Extended Data Fig. 9 |. Turning Jak2^VF Off in conjunction with cholesterol lowering alters immune cell composition.

a. UMAP visualization of scRNA-Seq of aortic cells following cholesterol lowering. b. Population distribution of scRNA-Seq analysis. c. Differential gene expression of the top 5 genes expressed per cluster from scRNA-Seq analysis. d. Differential gene expression of the top 5 genes expressed per cluster from scRNA-Seq analysis of CD45⁺ myeloid cells.

Data availability

The datasets generated and/or analyzed during the current study are available in the Gene Expression Omnibus with SuperSeries no.
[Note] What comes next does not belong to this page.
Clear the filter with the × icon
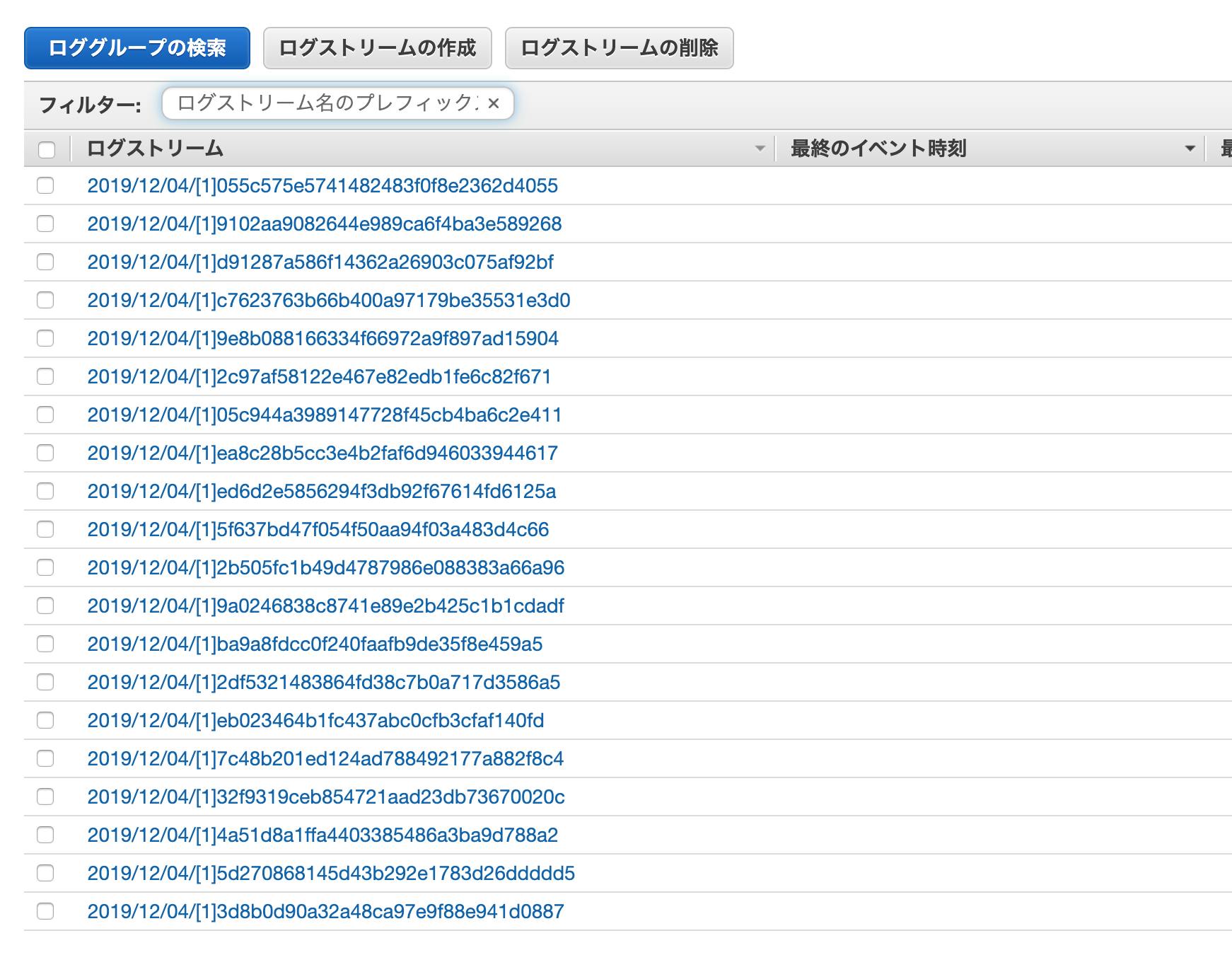This screenshot has width=1232, height=955. pos(493,104)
GSE248395 and the following accession numbers: scRNA-seq of Myh11Zsgreen1 mice modeling Jak2^VF CH (Fig. 2), Tet2 CH (Fig. 4) and mice with WT bone marrow (Extended Data Fig. 4) (GSE248394); scRNA-seq of Dre-Jak2^VF in atherosclerosis progression (Extended Data Fig. 8) (GSE248289) and Dre-Jak2^VF in atherosclerosis regression (Fig. 8) (GSE248276); scRNA-seq data of human atheromas (Fig. 1) (GSE247238). Source data are provided with this manuscript.